Au total, le marché de la dette est devenu le plus important des marchés financiers. La dette dans le monde représente aujourd’hui 5 500 Milliards de dollars. Soit deux fois la dette mondiale de 2008. Cette dette obligataire est en réalité alimentée par les banquiers centraux, et gérée par les banques commerciales qui, compte tenu des taux d’intérêt zéro, ne gagnent pas leur vie. Les risques ne sont pas considérables (encore que sur le pétrole ou dans les émergents, ils s’alourdissent) mais surtout les marges sont dérisoires.
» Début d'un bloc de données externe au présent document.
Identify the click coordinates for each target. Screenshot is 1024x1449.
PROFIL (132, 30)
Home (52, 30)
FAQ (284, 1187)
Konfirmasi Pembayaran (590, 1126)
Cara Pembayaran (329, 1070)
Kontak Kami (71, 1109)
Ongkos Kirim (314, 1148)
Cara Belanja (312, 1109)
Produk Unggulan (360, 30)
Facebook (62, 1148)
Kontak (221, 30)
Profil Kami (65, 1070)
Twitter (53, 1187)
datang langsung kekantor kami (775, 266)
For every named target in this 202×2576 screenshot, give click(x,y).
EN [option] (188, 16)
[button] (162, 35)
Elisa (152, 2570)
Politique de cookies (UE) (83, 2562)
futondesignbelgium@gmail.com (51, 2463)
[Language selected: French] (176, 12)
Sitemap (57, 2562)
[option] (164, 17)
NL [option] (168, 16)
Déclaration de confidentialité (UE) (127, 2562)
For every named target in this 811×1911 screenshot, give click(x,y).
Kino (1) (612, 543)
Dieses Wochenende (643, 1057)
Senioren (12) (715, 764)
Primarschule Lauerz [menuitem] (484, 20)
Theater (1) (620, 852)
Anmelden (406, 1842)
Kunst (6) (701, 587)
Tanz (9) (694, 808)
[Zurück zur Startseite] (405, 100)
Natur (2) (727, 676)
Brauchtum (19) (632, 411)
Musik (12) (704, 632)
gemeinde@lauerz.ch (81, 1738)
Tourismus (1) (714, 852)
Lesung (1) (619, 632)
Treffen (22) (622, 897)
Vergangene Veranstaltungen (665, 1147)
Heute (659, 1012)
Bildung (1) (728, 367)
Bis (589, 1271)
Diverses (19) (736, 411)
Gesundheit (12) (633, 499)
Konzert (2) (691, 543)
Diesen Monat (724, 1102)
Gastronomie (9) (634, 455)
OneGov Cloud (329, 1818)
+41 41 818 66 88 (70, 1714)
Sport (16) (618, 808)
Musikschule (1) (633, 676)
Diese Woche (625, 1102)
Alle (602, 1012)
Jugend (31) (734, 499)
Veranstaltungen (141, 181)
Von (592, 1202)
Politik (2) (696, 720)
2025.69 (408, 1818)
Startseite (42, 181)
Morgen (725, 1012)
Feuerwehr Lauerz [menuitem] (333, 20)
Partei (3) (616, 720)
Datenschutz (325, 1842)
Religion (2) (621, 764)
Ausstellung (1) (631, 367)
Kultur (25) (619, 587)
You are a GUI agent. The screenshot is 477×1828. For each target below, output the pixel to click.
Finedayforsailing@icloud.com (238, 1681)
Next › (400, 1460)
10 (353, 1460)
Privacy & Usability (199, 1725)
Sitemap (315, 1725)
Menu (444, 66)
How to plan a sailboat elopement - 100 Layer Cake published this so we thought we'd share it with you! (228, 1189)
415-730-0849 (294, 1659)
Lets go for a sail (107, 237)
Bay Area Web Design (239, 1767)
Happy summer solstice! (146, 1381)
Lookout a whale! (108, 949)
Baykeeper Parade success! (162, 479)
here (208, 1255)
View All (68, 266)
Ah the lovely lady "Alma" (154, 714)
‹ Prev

Maintenant, il n’y a pas foule de solutions pour traiter cette dette. Faute de croissance et/ou d’inflation, la bulle finira par éclater.

Les pays où les grandes régions se préparent à la guerre monétaire. La guerre entre le dollar, l’euro et le yuan chinois. On le voit, on le sent tous les jours. Et chacun sait que la guerre monétaire va faire des dégâts.

Pour éviter cette guerre monétaire annoncée, il n y a que deux alternatives :

Ou la guerre militaire – ce qu’on a fait dans l’histoire de nombreuses fois pour remettre les compteurs à zéro. Et il faut reconnaître qu’aujourd’hui au Moyen-Orient ou en Asie, il existe des foyers de guerre mondiale.

Ou alors, la coordination internationale. Passer des accords mondiaux pour réguler « les changes » et les flux « d’échange de biens et services ». Réinventer une gouvernance mondiale. Le FMI y travaille, l’OMC a échoué. Aujourd’hui, ce sont les grandes démocraties du G7 menacées à l’intérieur par le populisme qui vont prendre cette initiative et la proposer aux membres du G20. Depuis le temps qu’on dit que la crise devrait rendre intelligent !!!

Le chantier est immense mais urgent.